Here's your Setsuled's POV shot of a cat, Magda, the stray who hangs around my apartment complex. Where my hand is is the extent of my reach--upon seeing me, Magda trotted up to a spot behind some elevated shrubs where I couldn't reach and proceeded to roll about on her back and look at me perplexed as to why I wasn't petting her.
I hadn't seen Magda in over a month--the family who lived across the hall from me and who mainly seemed to take care of her moved away and I assumed they took her with them. But now she's back and she looks a bit thinner but I suppose she must be getting food from somewhere. Maybe mice, bugs, and lizards. I'm considering leaving food out for her but I'm not sure where to. My little patio isn't part of her usual rounds. It'd be easier if she'd let me pick her up and show her where my patio is. But as the song goes, I can't get next to her. I even tried the "slow blink technique" that's supposed to make cats more comfortable around you. Maybe it just made Magda comfortable with staying a discrete distance from me. I tried the same technique with the lions at the zoo last week and got about the same reaction.
To-day's the last day of my health class. This day did not come too soon. What'll I miss most? Having weekly assignments to define words like "gratitude" and "courtesy" or having gender stereotypes taught to the class as fact? A couple weeks ago, the instructor told the class about how women are much better at multitasking than men. That's true enough, if you only read the headlines of articles like this one at Huffington Post which says, "Women Are Better Multitaskers Than Men, Study Finds". The article itself, while still couched in leading rhetoric, will tell you what every other article on the subject will (sometimes grudgingly) tell you about the 2013 study--the only study these articles seem to talk about. They'll tell you that in most situations men and women were equally bad at multitasking but in a couple specific tests women were only 69% worse at tasks that men were 77% worse at. This isn't something you ought to teach in class about the fundamental differences between men and women. The headlines of these articles really ought to read, "No-one's Good at Multitasking So Try and Avoid It If You Can". Because I'd say talking men and women out of texting while driving or riding bikes is much more useful than stomping a wedge through gender politics.

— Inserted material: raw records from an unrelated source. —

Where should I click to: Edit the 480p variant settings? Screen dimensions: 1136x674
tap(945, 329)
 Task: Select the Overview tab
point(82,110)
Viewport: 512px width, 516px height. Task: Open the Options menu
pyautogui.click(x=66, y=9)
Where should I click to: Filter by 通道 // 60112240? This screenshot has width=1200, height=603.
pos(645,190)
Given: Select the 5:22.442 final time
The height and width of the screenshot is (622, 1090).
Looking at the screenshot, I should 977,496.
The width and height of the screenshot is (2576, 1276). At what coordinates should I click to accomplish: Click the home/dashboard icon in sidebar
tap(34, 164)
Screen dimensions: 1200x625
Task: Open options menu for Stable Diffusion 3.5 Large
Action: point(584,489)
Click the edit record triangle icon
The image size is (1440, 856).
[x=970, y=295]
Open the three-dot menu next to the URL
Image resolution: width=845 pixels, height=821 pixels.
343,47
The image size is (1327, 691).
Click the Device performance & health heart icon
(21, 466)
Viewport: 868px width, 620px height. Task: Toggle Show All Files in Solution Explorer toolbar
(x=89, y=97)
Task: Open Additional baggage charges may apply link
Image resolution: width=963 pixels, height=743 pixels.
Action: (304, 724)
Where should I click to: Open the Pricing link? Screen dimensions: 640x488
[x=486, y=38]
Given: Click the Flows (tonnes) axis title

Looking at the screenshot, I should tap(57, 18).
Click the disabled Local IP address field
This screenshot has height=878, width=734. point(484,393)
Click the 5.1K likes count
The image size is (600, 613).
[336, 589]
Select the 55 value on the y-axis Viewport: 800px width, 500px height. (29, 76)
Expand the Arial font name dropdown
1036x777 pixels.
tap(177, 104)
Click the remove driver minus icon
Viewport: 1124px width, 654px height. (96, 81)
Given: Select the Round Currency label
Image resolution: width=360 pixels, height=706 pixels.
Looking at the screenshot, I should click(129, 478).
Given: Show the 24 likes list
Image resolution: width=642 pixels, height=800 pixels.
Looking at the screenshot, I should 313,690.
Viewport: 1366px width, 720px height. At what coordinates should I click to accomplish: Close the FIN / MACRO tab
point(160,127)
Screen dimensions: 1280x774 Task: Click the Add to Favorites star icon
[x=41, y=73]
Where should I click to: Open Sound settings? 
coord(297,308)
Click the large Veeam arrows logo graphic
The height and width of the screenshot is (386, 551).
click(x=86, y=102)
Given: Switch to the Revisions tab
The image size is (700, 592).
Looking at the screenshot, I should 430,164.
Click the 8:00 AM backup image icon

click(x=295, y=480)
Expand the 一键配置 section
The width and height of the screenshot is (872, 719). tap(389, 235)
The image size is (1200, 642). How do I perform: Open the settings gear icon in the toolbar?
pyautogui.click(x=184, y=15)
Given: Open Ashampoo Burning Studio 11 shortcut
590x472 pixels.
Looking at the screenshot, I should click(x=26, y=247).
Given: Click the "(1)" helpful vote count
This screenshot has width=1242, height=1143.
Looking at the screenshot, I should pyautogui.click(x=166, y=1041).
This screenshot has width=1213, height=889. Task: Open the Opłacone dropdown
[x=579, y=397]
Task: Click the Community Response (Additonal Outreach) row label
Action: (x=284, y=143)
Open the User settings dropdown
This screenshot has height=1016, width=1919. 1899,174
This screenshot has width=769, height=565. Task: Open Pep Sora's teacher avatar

The general bent of my health class instructor's lectures on the differences between the sexes actually leans more towards misogynist. She repeated the idea that men think about sex constantly, saying that they can't help it, and that women shouldn't "withhold sex" from their boyfriends just because they're mad about something else. In 2014, a college professor has implied that men should expect sex from their girlfriends as a right. Am I really so in the minority in feeling insulted by the idea that I wouldn't mind having sex with someone who doesn't want to have sex with me?
Of course, this pales in comparison to more violent acts prompted by misogyny in the past couple weeks. The shooting in Santa Barbara that left seven dead and the attack on two members of an all female pop group in Japan bear some telling similarities and differences. Three of the people who died in Santa Barbara were stabbed but one can't help but consider the two women in Japan who were attacked would certainly be dead now if the perpetrator had been able to get his hands on a gun. And maybe four fewer people would be dead in Santa Barbara if the killer had had more trouble getting his hands on a gun.